=== Records supplied ===

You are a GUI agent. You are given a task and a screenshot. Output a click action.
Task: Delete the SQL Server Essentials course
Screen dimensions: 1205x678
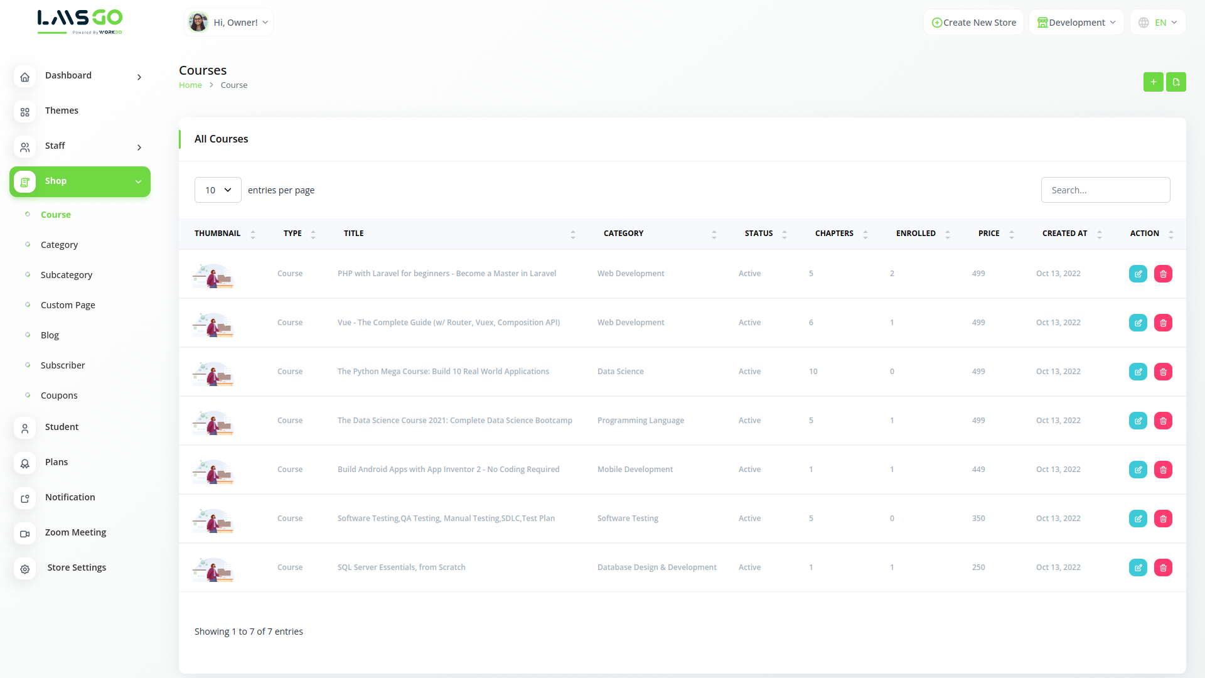[1163, 568]
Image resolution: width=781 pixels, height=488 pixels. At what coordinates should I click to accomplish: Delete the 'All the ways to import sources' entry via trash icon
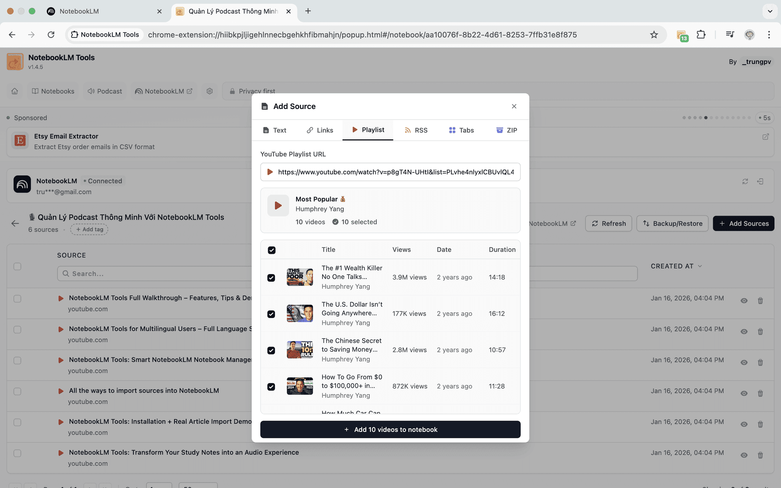coord(760,393)
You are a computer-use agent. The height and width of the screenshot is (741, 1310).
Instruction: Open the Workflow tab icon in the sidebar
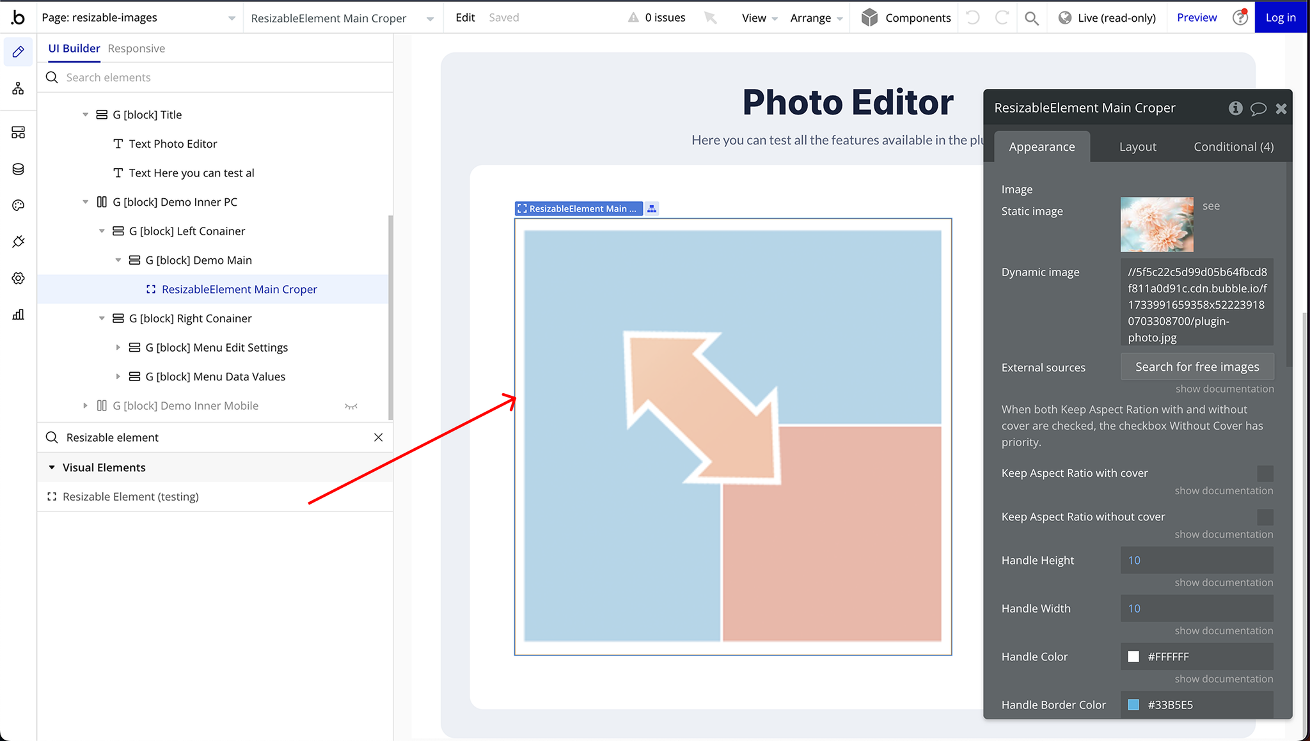coord(18,88)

=== Task directions ===
Could you restate every entry above word for word, leaving out the pictures?

=== Answer section ===
You are a GUI agent. You are given a task and a screenshot. Output a click action.
Task: Delete the SQL Server Essentials course
Screen dimensions: 1205x678
[1163, 568]
Image resolution: width=781 pixels, height=488 pixels. At what coordinates should I click to accomplish: Delete the 'All the ways to import sources' entry via trash icon
coord(760,393)
You are a computer-use agent. The height and width of the screenshot is (741, 1310).
Instruction: Open the Workflow tab icon in the sidebar
coord(18,88)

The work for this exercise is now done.